DATA EXTRACT:

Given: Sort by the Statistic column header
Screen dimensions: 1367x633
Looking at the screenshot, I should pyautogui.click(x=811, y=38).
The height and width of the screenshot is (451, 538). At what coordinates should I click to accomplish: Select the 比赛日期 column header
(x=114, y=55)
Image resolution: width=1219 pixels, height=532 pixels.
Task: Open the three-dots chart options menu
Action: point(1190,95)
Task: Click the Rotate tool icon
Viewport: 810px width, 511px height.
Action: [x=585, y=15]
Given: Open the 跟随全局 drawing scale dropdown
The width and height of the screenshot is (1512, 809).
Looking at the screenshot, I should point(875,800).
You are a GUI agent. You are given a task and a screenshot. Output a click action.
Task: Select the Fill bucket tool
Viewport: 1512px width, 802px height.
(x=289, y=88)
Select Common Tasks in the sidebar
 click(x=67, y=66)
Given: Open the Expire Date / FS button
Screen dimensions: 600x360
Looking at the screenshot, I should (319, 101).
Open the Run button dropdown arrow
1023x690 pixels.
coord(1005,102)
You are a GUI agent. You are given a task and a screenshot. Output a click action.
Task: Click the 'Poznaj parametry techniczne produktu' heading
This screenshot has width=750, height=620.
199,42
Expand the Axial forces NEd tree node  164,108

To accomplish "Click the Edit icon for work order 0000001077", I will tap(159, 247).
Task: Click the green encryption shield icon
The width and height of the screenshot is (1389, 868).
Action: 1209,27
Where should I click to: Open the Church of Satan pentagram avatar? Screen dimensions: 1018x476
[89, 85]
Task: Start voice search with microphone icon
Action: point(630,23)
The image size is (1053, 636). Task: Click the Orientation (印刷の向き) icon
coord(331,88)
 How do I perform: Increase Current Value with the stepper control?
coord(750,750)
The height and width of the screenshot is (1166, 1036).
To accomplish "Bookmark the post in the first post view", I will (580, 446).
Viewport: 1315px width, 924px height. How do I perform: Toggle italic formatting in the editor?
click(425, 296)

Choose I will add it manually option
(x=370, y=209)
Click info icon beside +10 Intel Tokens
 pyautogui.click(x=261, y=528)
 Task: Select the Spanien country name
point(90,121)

WHAT YOU WILL DO: If a line in the material above contains "button", show that line.

EXERCISE RESPONSE:
Given: Open the Expire Date / FS button
Open the Run button dropdown arrow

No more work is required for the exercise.